Rogin, I absolutely take your point, and I agree that widespread commercial applications for nanotech are still a ways off. Certainly if I were older I wouldn't feel quite so excited. But I reckon I've got about 40 years left, if I'm lucky. Plenty of time for these things to come to market. It's also worth noting, I think, that in the 50s, nobody predicted that computers would get small enough to be a mass market product. Everyone thought they'd get bigger. So there wasn't the push from mass market producers until the microchip was invented. By contrast, there are loads of mass market applications being devised for nanotech. Now I happen to think that the inherent difficulties of manufacturing on that scale mean that it will take the longest to commercialise of all the things I mentioned, but the potential is enormous and once we fully move from basic research to technological implementation and improvement, I think there will be more money and effort behind it than there was for computing, which was really driven by universities and governments for a long time.
QUOTE: I think from the world of the 1950s to today, the great leaps forward have undoubtedly been cheap air travel, home computing, and mobile telephony.
I'd add quite a lot to that list:
Supermarkets
Global brands (including, to bring it closer to home, the globalisation of sports brands)
The retreat from political empires and their replacement by economic ones
The ubiqity of television
The disappearance of many taboos such as deference to royalty, acceptable language in the media
While those are indeed profound changes, they're much more social in nature - more a question of living in another country than living in the future.
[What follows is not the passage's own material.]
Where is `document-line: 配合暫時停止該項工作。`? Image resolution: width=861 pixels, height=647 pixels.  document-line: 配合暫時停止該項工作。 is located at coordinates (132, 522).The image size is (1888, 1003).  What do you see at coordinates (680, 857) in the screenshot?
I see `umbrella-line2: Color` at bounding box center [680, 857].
It's the "any sufficiently advanced technology is indistinguishable from magic" angle that I'm thinking about.
I'd also like to add one more mindboggling 1900-1950 transition, which I don't think has a parallel in the more recent period - physics. In 1900, people thought (or at least had no good evidence to believe otherwise) that the atom was the smallest unit of matter. They (scientists, anyway) thought the universe was basically deterministic in a Newtonian manner. They thought that time was absolute. Light was a wave. By 1950, we have the splitting of the atom, general relativity, and quantum mechanics. That's a staggering change, completely overturning what we thought about the nature of the universe. We also had the formulation of the Big Bang theory, although it didn't receive observational support until the 60s.
I'd be amazed if people weren't saying that 100 years ago. Or 200. Or anytime, really. Humans always assume that the present is not as good as the past, and that the future will be worse. Yet that sentiment is very rarely true.
I have trouble with the present, let alone the future. When I recently informed some friends that I'd never downloaded a song off the internet, they looked at me as though I was some missing link.